Clearly more left the district and did not return than the inverse of that-- and I agree with you on the full use of all cases in the data. I also was, as you were, surprised that the random sample generated by SPSS for each study year was actually a higher and closer mean. In the end, these groups are just too similar to find significant differences. I am very appreciative of the discussion here-- it confirmed the thinking I had in writing this up. I also looked at attendance--- and those numbers were even tighter than GPA-- a fraction of a day difference between groups over a 180 day school year.

This data is part of a dissertation-- I hope to have the draft writing done today. I have a lot to talk about in my limitations section! back to work...

#### hlsmith

##### Not a robit
Thanks for sharing. Good luck.

P.S., There is a newer commercial book "Weapons of Math Destruction". If you are interested in Education, it has a reoccurring example in the book about teacher ratings.

#### Dason

P.S., It is a little surprising all of your random samples are bigger than the mean.
Not 2014$$\hspace{.1cm}$$

#### hlsmith

##### Not a robit
I was referencing that the random sample means were larger than full sample mean:

2012: 2.42 > 2.33
2013: 2.43 > 2.35
2014: 2.51 > 2.43
2015: 2.70 > 2.62

#### Stinky

##### New Member
I was referencing that the random sample means were larger than full sample mean:

2012: 2.42 > 2.33
2013: 2.43 > 2.35
2014: 2.51 > 2.43
2015: 2.70 > 2.62
That is the target group (Group A) versus ALL other students rather than an equal n sample

#### GretaGarbo

##### Human
First I thought that this is a typical homework. And I thought that it was supposed to be solved in the following way:

1) do the t-test for for the difference of the GPA scores for each of the years. (What rogojel did above.) Then the standard error will be known (or at least estimated) and thus the variances of these differences.

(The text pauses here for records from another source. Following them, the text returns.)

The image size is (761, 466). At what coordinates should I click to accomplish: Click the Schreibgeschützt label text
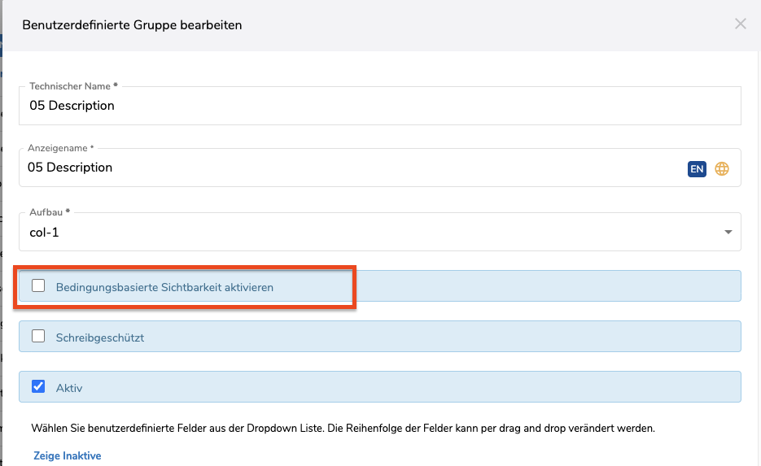coord(100,338)
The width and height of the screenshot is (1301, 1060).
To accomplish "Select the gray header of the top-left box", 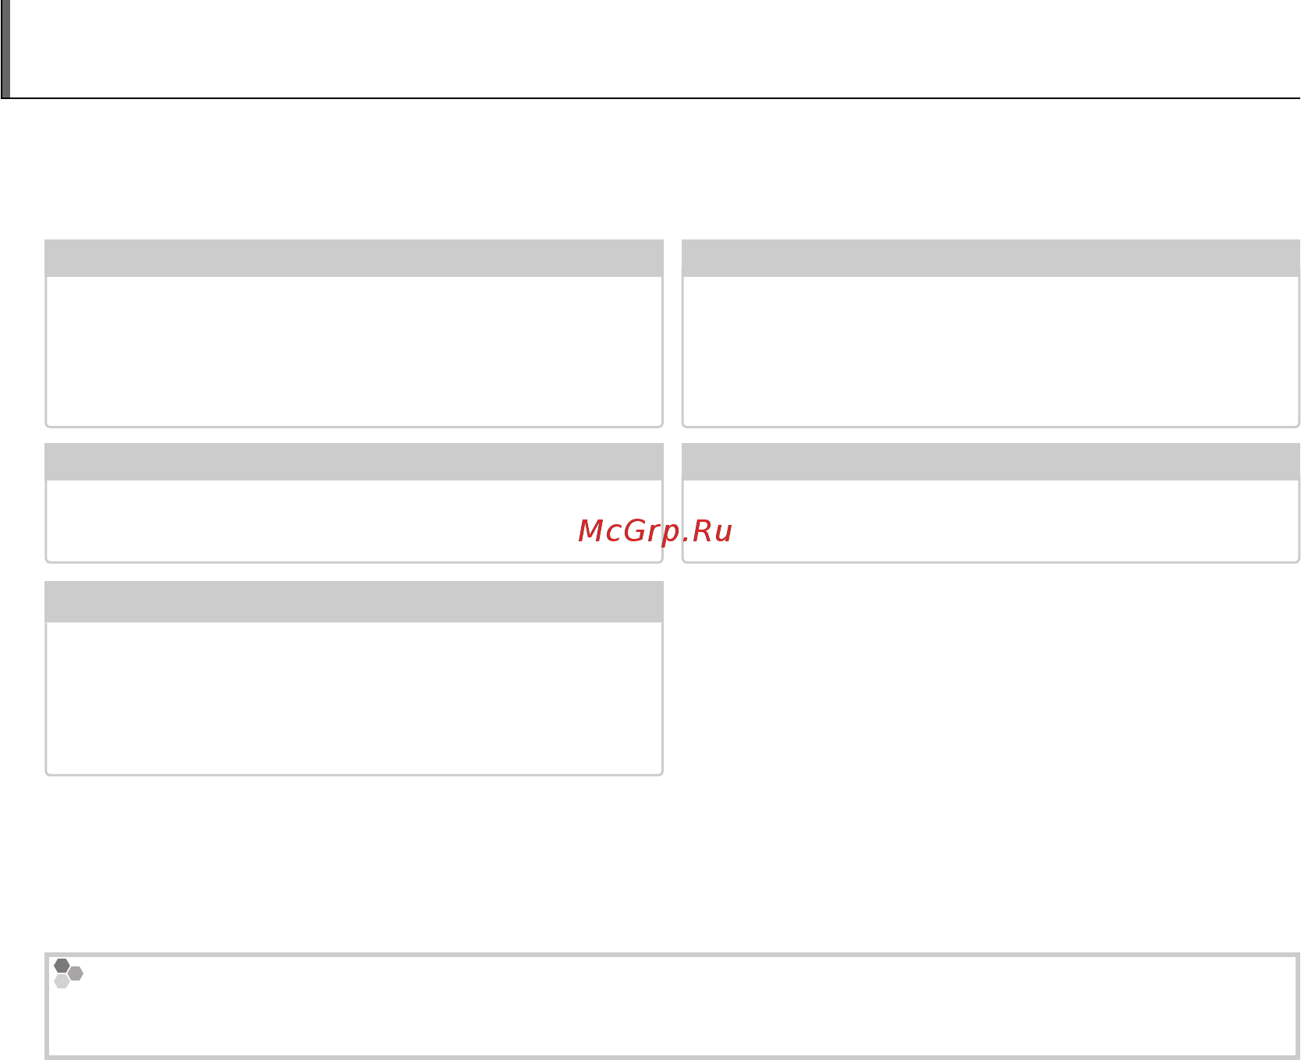I will (354, 258).
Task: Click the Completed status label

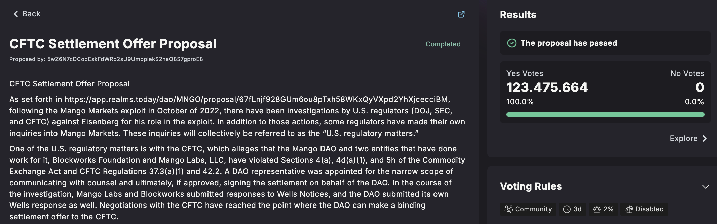Action: (x=443, y=44)
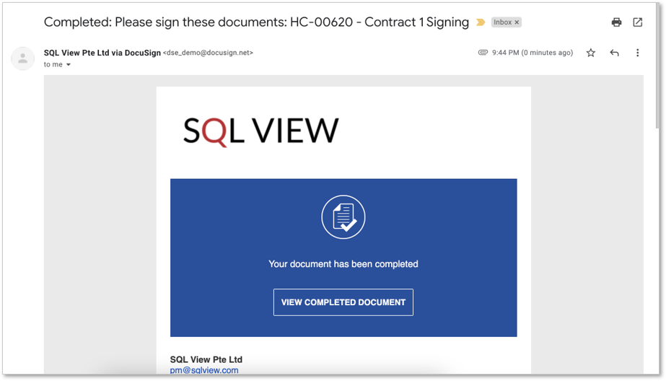Toggle the yellow importance marker
The width and height of the screenshot is (666, 381).
481,22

2) what is the sum of these differences over the 4 years? And what is the variance of that sum? (The variance of the sum is the sum of the variances. (I assume that they can be assumed to have zero correlation.)

3) What is the mean of that sum (divide it by 4) and what is the variance of that overall mean. Then you will have the t-test for the overall mean.

A little bit interesting is that I have no intuition if this will be significant or not. Although I have some experience as a statistician.

Show us the result!